Heidi Hagemeier / The Bulletin

For many women, getting a Pap smear is an annual health care ritual. Yet new recommendations say women with consistently normal test results don’t need a yearly screening for cervical cancer.

Last year, several medical organizations, including the U.S. Preventive Services Task Force and the American College of Obstetricians and Gynecologists, changed their guidelines on annual cervical cancer screenings. The updates cover when women should start getting Pap smears, how often they should have them and when to stop.

“Everybody agrees now,” said Dr. Janey Purvis, a Bend Memorial Clinic family practice physician who specializes in women’s health. “The evidence is pretty clear.”

Physicians emphasize, however, that women should still get an annual checkup.

“The annual well-woman exam is not only about Pap smears,” Purvis said. “It’s so important. It’s about breast cancer screening, it’s about cholesterol, it’s about diet and exercise, it’s about blood pressure, it’s about colonoscopy screening. It’s really your wellness exam for the year.”

Under the new guidelines, women need not start getting Pap smears until age 21. Between 21 and 29, the guidelines recommend screening every three years.

Then at age 30, if they have had consecutive, normal Pap smear results, there are two options. One is to continue getting Pap smears every three years until age 65.

The other is to administer a relatively new DNA test for the virus that causes cervical cancer, human papillomavirus, or HPV, on the Pap smear cell sample. If it comes back negative, then women need only be screened once every five years.

“The evidence is clear that if you’ve had all negative, consecutive Pap smears and a negative HPV test that you have very, very little risk of developing cancerous cells in the next five years,” Purvis said.

Then, at 65, women without abnormal Pap results in their past can stop screening.

Also, women who undergo a hysterectomy for benign reasons and who have always had normal screenings can forgo the test.

Research backs switch

Cervical cancer used to be one of the leading causes of death for women in the U.S., according to the Centers for Disease Control and Prevention. It’s caused by certain strains of HPV, a common sexually transmitted disease that also causes genital warts and other, rarer cancers.

But the incidence of cervical cancer has dropped significantly in the past 40 years, the CDC says, in large part due to Pap screening.

The Pap smear is a cytology test, meaning a tissue sample is taken and the cell structure is examined in a lab, said Dr. Ann-Bridget Bird, a gynecologist for St. Charles Ob/Gyn-Redmond.

# COLLECTED MATERIAL:
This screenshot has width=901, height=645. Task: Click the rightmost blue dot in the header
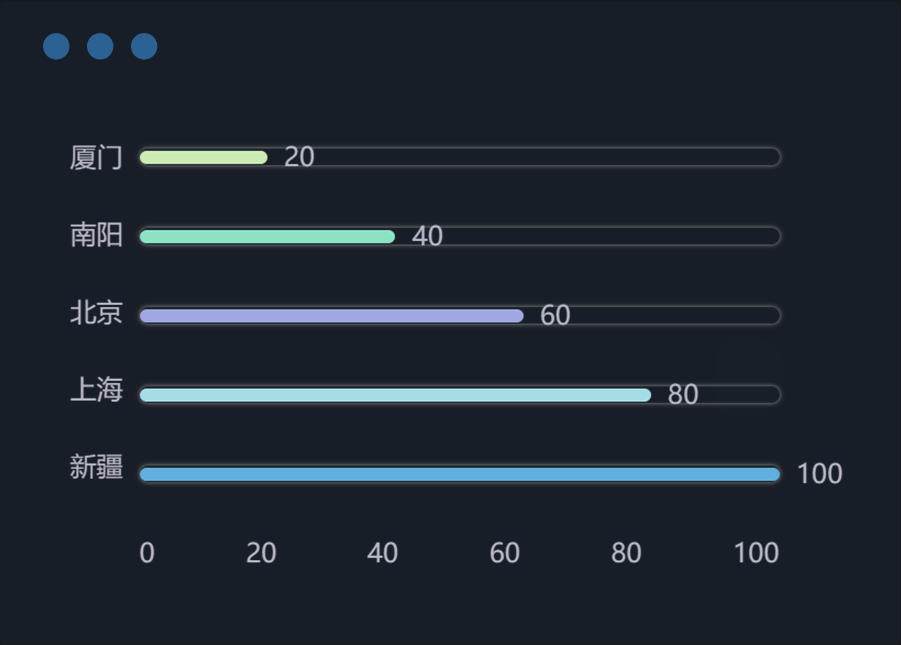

# TASKS:
1. According to the article on cervical cancer screening, at what age do the new guidelines say women should start getting Pap smears?
2. Please carry the article on cervical cancer screening forward from its last sentence.
The data has no part in this work.

# ANSWER SECTION:
1. Age 21.

2.
One of the prime reasons for the changes is that research showed that the screenings were unnecessary in some age groups and increased the risk of overtreatment.

Bird said the immune systems of women younger than 21 usually manage on their own to clear HPV.

“What we were doing for so many years was doing lots of screenings and finding and treating minor abnormalities,” Purvis said. “And really they would have gone away on their own most of the time. So we may have been doing procedures that they didn’t need to have.”

The HPV test need not be administered before age 30 for the same reasons, Bird said.

The test, which detects several high-risk HPV strains, started becoming available in 2009. Purvis said it’s more sensitive than a Pap smear and therefore might indicate when a woman has precancerous changes before the Pap smear shows them. But it doesn’t test for all high-risk strains, making a Pap essential.

Not all women qualify

Not all women are candidates for the new recommendations. It’s a discussion they should have with their doctors, Bird said. A woman who has had abnormal Pap results will likely need annual screening.

Women also aren’t always aware of when they were last screened, Bird said. Sometimes they don’t know if a pelvic exam included a Pap.

“These recommendations make sense from a basic science perspective and from a perspective of having a long-term relationship between one patient and one physician,” she said. “But that’s not necessarily reality.”

Women may move or switch insurance carriers and go to a new doctor. The records don’t always follow.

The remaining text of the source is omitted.